§ **Task material**
▽

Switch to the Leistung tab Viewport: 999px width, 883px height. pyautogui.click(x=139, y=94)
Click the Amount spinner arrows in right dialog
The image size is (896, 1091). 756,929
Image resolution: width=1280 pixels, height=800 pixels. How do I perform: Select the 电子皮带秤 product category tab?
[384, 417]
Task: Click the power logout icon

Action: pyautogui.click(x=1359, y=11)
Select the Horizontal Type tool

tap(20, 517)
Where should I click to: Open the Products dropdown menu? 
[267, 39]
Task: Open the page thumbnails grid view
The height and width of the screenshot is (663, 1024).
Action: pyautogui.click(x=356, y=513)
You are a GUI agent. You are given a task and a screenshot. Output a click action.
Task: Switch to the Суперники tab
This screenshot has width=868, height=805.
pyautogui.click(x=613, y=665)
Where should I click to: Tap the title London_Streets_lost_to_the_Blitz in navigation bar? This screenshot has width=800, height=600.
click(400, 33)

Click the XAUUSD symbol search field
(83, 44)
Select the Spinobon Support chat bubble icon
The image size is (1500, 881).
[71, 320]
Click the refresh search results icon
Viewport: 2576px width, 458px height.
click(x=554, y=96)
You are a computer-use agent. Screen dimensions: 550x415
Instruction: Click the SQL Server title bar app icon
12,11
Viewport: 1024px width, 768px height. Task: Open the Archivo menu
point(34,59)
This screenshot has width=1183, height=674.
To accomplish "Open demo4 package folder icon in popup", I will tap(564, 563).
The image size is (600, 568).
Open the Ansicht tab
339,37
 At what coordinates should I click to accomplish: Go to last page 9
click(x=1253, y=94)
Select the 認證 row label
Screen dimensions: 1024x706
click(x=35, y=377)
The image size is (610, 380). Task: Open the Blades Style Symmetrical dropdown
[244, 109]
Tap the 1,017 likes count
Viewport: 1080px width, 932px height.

△

§ **Work task**
Leaving no line out, return the data above verbatim.

§ **Answer box**
Switch to the Leistung tab Viewport: 999px width, 883px height. pyautogui.click(x=139, y=94)
Click the Amount spinner arrows in right dialog
The image size is (896, 1091). 756,929
Image resolution: width=1280 pixels, height=800 pixels. How do I perform: Select the 电子皮带秤 product category tab?
[384, 417]
Task: Click the power logout icon

Action: pyautogui.click(x=1359, y=11)
Select the Horizontal Type tool

tap(20, 517)
Where should I click to: Open the Products dropdown menu? 
[267, 39]
Task: Open the page thumbnails grid view
The height and width of the screenshot is (663, 1024).
Action: pyautogui.click(x=356, y=513)
You are a GUI agent. You are given a task and a screenshot. Output a click action.
Task: Switch to the Суперники tab
This screenshot has width=868, height=805.
pyautogui.click(x=613, y=665)
Where should I click to: Tap the title London_Streets_lost_to_the_Blitz in navigation bar? This screenshot has width=800, height=600.
click(400, 33)

Click the XAUUSD symbol search field
(83, 44)
Select the Spinobon Support chat bubble icon
The image size is (1500, 881).
[71, 320]
Click the refresh search results icon
Viewport: 2576px width, 458px height.
click(x=554, y=96)
You are a computer-use agent. Screen dimensions: 550x415
Instruction: Click the SQL Server title bar app icon
12,11
Viewport: 1024px width, 768px height. Task: Open the Archivo menu
point(34,59)
This screenshot has width=1183, height=674.
To accomplish "Open demo4 package folder icon in popup", I will tap(564, 563).
The image size is (600, 568).
Open the Ansicht tab
339,37
 At what coordinates should I click to accomplish: Go to last page 9
click(x=1253, y=94)
Select the 認證 row label
Screen dimensions: 1024x706
click(x=35, y=377)
The image size is (610, 380). Task: Open the Blades Style Symmetrical dropdown
[244, 109]
Tap the 1,017 likes count
Viewport: 1080px width, 932px height.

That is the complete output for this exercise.